Superintendent: Gibbons’ cuts raise serious concerns
Nevada’s school administrators met Friday and Saturday in Las Vegas, and the center of discussions was Gov. Jim Gibbons’ proposed cuts to public school budgets.
Carson School District Superintendent Richard Stokes said his prime concerns for the capital are the elimination of funding that supports class size reduction in first, second and third grades and the elimination of the “hold harmless” provision that keeps a district from losing per-pupil funding if enrollment dips.
In the Carson district, Stokes said, $4 million in class-size money pays for 53 teachers.
Class size requirements set a maximum of 16 students per teacher in first and second grades, 19 students for third grade. Eliminating it would for all practical purposes double the size of first, second and third grade classes not only in Carson City but statewide and put some 2,150 teachers out of work. But it would reduce education spending by $145 million in 2011.
“If they’re taking class size money out of the picture, the districts are going to have to figure out how to pay those teachers,” he said. “We still have the same number of students.”
While details of the governor’s plan were unclear, Gibbons gave some indications when outlining it for lawmakers that he planned to put some of the money back into the regular per-pupil funding and give school districts more flexibility in how they use it.
Stokes said he and other superintendents like the idea of giving districts more control over how their money is spent. That would allow districts to tailor programs to fit their specific needs.
“There are programs that come out of the Legislature that, if we could take some of the money set aside for those specific earmarks and put it into our regular funding, the school districts could make decisions about how to use those funds,” he said.
That, he said, could help the districts make their money go farther.
Stokes said the hold harmless change “scares me a little.”
Carson, he said, has experienced at least six years of declining enrollment.
The problem for districts is that they must hire and sign contracts with teachers before they actually know how many students will show up each year. The official count is taken in October, a month after school starts. Hold harmless gives districts a year to reduce the number of positions.

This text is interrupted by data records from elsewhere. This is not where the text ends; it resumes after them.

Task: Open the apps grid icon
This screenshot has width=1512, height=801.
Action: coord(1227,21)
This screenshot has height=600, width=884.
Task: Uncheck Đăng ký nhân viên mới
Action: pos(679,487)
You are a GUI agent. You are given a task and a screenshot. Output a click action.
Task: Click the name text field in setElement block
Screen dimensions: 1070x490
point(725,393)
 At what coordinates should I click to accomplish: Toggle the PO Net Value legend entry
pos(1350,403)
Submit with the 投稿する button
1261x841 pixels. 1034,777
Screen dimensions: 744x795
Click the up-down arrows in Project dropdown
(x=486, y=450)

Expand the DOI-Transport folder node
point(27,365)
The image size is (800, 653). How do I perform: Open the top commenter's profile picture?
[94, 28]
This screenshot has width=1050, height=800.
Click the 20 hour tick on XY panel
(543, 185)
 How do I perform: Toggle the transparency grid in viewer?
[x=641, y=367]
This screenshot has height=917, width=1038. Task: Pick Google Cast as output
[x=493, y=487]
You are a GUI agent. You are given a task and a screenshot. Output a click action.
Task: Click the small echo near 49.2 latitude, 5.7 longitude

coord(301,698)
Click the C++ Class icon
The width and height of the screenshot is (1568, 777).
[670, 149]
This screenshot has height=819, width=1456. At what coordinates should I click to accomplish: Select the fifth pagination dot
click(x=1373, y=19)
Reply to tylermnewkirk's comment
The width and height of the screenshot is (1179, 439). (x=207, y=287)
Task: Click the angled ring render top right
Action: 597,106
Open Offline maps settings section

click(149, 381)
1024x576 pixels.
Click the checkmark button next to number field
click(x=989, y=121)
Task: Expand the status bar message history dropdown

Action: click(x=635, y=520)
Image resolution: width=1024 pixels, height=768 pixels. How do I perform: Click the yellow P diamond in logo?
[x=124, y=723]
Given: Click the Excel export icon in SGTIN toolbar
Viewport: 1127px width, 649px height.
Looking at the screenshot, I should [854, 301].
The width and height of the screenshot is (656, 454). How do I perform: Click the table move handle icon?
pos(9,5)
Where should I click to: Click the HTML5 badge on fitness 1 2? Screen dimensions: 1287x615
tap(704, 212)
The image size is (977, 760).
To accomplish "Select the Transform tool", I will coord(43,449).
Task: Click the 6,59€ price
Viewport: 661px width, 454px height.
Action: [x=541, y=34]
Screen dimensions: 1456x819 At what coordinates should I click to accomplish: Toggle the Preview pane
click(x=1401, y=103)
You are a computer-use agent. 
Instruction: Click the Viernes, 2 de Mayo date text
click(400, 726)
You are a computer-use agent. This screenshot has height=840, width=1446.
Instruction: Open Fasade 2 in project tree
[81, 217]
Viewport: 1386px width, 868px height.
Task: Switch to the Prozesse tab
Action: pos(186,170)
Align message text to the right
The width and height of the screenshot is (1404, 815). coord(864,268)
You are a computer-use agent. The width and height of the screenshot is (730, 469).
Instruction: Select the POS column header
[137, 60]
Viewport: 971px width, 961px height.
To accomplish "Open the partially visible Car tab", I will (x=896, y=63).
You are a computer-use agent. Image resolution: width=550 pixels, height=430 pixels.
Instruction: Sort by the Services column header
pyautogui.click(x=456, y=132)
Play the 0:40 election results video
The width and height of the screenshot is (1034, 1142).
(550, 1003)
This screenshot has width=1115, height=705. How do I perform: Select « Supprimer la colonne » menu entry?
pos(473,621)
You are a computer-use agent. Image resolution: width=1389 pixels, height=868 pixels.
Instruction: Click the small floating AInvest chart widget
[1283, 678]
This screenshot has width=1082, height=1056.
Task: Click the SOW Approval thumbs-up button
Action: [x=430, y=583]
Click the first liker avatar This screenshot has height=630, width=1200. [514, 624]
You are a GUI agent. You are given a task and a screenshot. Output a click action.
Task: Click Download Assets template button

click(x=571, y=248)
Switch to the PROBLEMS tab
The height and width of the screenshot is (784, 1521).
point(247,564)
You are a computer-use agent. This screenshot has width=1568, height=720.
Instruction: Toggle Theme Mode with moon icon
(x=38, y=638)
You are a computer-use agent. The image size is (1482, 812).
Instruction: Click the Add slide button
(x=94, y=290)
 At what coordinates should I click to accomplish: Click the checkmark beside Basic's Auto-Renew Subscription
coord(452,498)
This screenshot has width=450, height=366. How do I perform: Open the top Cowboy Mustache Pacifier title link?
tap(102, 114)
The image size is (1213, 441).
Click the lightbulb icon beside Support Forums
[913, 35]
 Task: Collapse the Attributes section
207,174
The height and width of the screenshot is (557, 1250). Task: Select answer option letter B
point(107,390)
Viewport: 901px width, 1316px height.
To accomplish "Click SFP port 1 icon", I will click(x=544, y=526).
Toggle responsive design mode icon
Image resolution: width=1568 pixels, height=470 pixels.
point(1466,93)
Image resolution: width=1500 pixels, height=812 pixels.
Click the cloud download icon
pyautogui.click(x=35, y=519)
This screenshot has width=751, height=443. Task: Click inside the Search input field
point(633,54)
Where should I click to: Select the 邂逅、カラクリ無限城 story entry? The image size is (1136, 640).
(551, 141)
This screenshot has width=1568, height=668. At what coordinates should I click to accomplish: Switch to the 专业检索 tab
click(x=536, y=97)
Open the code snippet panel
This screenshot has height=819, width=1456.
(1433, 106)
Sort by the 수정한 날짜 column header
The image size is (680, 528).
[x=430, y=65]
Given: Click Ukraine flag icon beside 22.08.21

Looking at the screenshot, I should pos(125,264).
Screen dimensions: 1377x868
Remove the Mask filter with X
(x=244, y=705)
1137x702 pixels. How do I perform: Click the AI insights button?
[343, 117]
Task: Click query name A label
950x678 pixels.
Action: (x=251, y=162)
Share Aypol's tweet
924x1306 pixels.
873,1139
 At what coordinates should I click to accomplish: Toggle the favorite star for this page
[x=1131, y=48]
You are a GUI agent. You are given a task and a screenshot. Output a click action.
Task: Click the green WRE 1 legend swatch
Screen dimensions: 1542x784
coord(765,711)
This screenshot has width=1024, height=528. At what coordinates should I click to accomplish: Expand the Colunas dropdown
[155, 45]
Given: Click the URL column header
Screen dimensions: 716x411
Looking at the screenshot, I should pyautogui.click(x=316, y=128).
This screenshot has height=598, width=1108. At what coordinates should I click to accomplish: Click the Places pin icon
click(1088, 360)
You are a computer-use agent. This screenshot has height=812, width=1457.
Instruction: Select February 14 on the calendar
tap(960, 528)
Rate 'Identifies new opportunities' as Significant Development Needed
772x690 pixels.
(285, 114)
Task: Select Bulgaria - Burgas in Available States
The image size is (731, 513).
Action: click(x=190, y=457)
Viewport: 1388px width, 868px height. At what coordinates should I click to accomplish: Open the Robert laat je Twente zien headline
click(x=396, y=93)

The governor’s proposal to create vouchers allowing parents to move their children to different schools – including private schools – is problematic. Stokes said doing so would require creation of a bureaucracy to manage it and ensure those vouchers were actually used to provide children with an education.
“I know the folks who have school-age children are interested in having the ability to make some choices, but I’m worried about that process because I don’t see a large enough infrastructure in place,” he said. “There has to be an infrastructure ready and able to take on the program.”
He said Friday that he and the other superintendents planned to discuss the proposals at their Las Vegas meeting but would have a better idea of their impact once more details of the governor’s proposals are made public.